Pointing data for screenshots
..............................

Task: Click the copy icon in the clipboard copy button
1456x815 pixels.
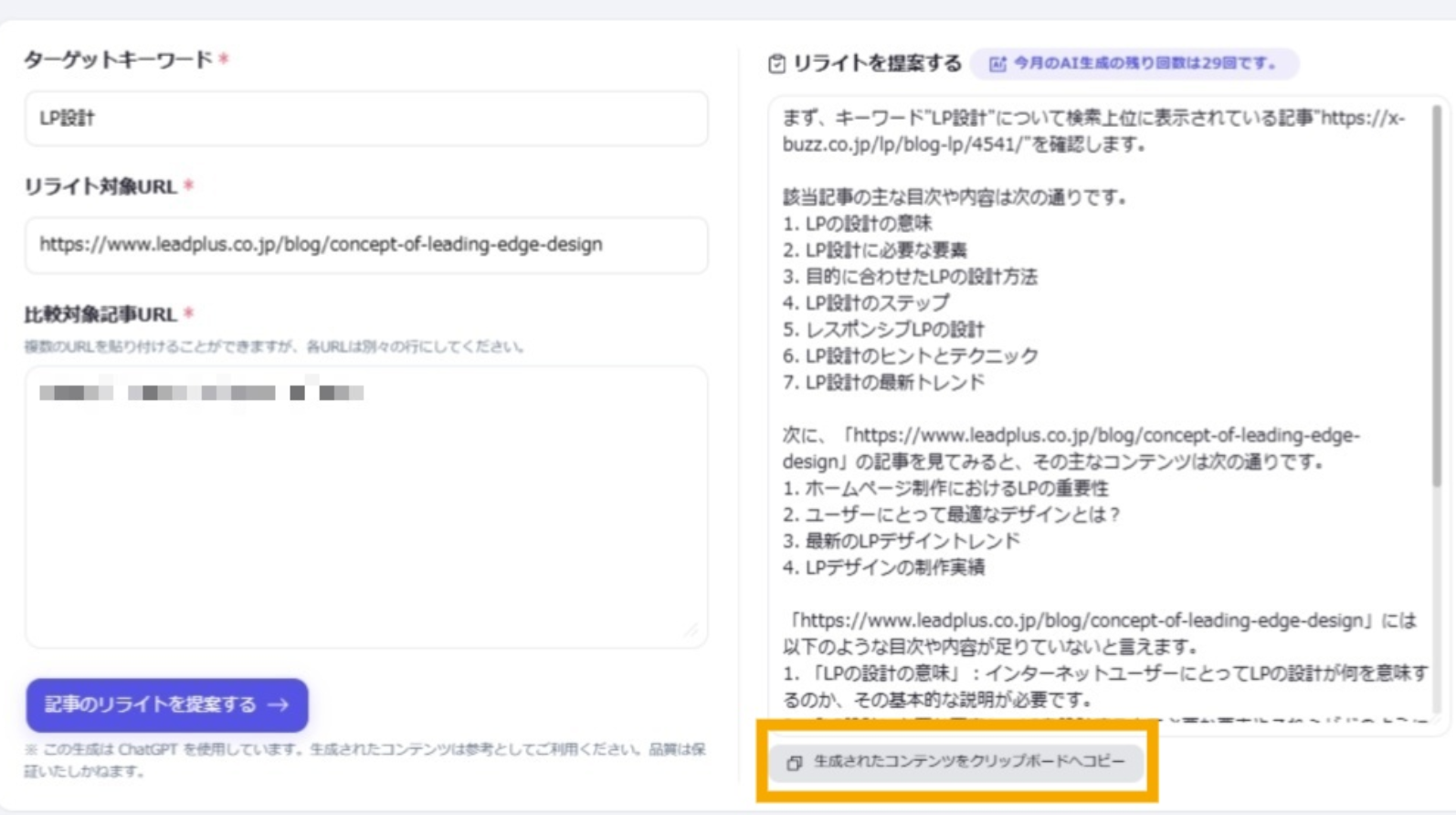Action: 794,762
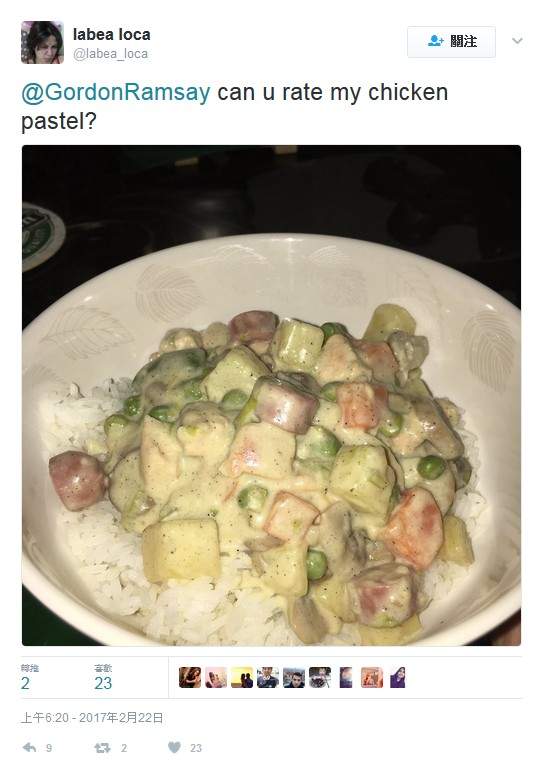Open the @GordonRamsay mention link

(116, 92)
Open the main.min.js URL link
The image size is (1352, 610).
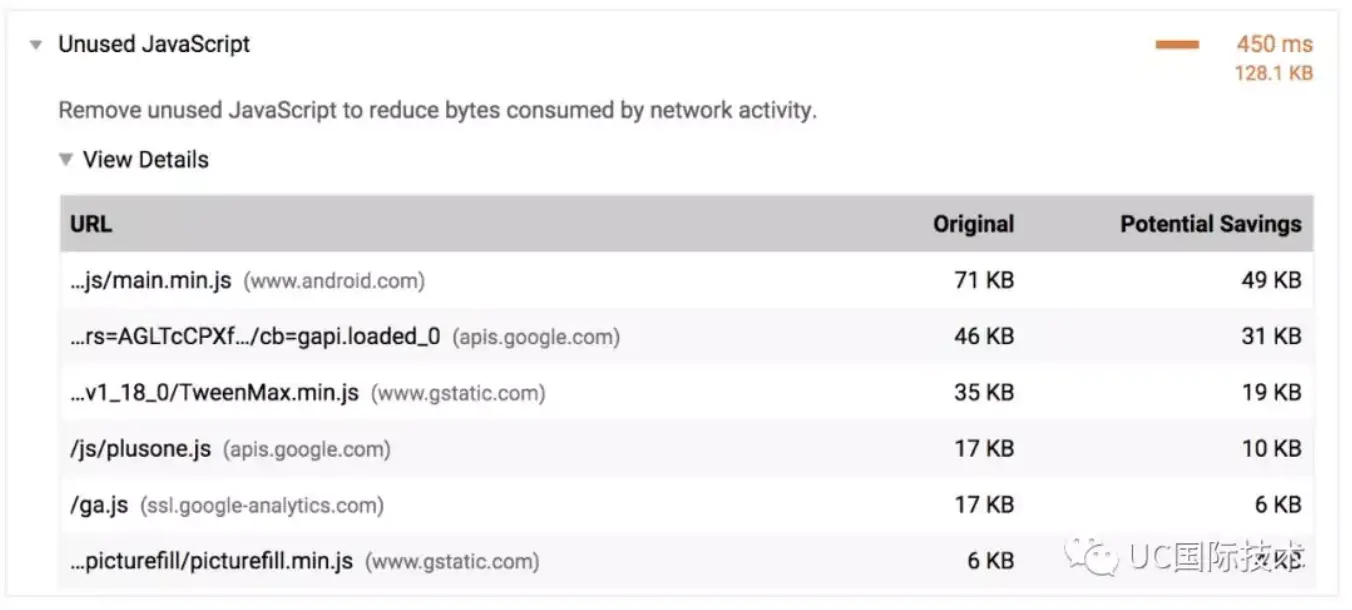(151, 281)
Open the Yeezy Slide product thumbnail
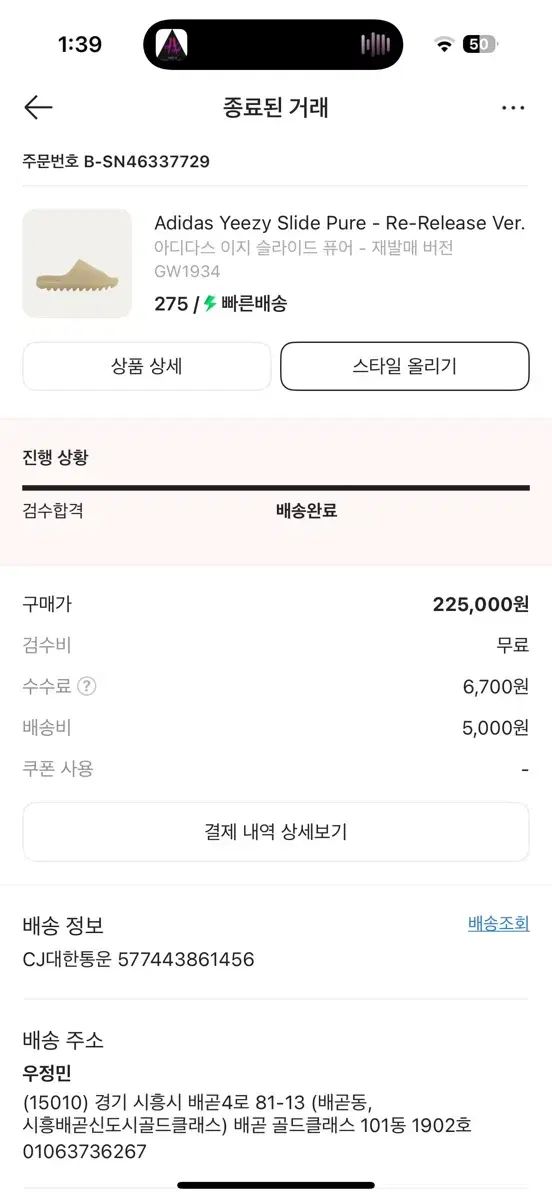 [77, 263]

..............................

PROBLEM TO WORK ON:
Rewrite the listing above with "Click" changed to "Tap" and everything else left as is. Leave the pictures out.

FINAL RESULT:
Task: Tap the copy icon in the clipboard copy button
1456x815 pixels.
Action: 794,762
Open the @GordonRamsay mention link

(116, 92)
Open the main.min.js URL link
The image size is (1352, 610).
(151, 281)
Open the Yeezy Slide product thumbnail
 [77, 263]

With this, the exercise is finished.